- _Assigned task_:
All lines from the one with "Instruction: Click the round" to the end of the listing below are to be transcribed exactly; both end lines are included, and no other lines are.

- _Data for this task_:
____________

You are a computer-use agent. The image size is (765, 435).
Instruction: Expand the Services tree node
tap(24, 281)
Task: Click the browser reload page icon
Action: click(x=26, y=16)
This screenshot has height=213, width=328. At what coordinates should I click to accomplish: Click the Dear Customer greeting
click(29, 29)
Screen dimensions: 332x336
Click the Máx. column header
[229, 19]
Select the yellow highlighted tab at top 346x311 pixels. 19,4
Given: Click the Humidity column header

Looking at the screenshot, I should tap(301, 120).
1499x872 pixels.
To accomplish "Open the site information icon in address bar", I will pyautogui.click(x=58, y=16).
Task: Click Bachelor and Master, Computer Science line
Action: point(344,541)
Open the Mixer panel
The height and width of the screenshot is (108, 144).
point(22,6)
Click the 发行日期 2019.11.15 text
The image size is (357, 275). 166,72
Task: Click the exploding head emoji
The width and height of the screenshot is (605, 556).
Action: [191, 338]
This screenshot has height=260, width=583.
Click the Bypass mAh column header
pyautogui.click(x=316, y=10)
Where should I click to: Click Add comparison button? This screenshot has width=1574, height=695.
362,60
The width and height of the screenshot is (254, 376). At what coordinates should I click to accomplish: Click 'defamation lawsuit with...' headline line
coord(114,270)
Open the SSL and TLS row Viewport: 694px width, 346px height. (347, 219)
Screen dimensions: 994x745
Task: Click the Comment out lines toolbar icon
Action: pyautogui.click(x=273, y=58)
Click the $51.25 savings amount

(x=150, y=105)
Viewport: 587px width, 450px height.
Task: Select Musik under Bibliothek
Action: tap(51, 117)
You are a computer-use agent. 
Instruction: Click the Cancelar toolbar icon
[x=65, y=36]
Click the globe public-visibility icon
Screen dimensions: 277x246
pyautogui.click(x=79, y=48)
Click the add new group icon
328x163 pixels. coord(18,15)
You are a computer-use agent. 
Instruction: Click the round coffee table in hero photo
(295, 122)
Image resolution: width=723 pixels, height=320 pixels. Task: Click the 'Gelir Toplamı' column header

____________

- _Answer section_:
Instruction: Click the round coffee table in hero photo
(295, 122)
Image resolution: width=723 pixels, height=320 pixels. Task: Click the 'Gelir Toplamı' column header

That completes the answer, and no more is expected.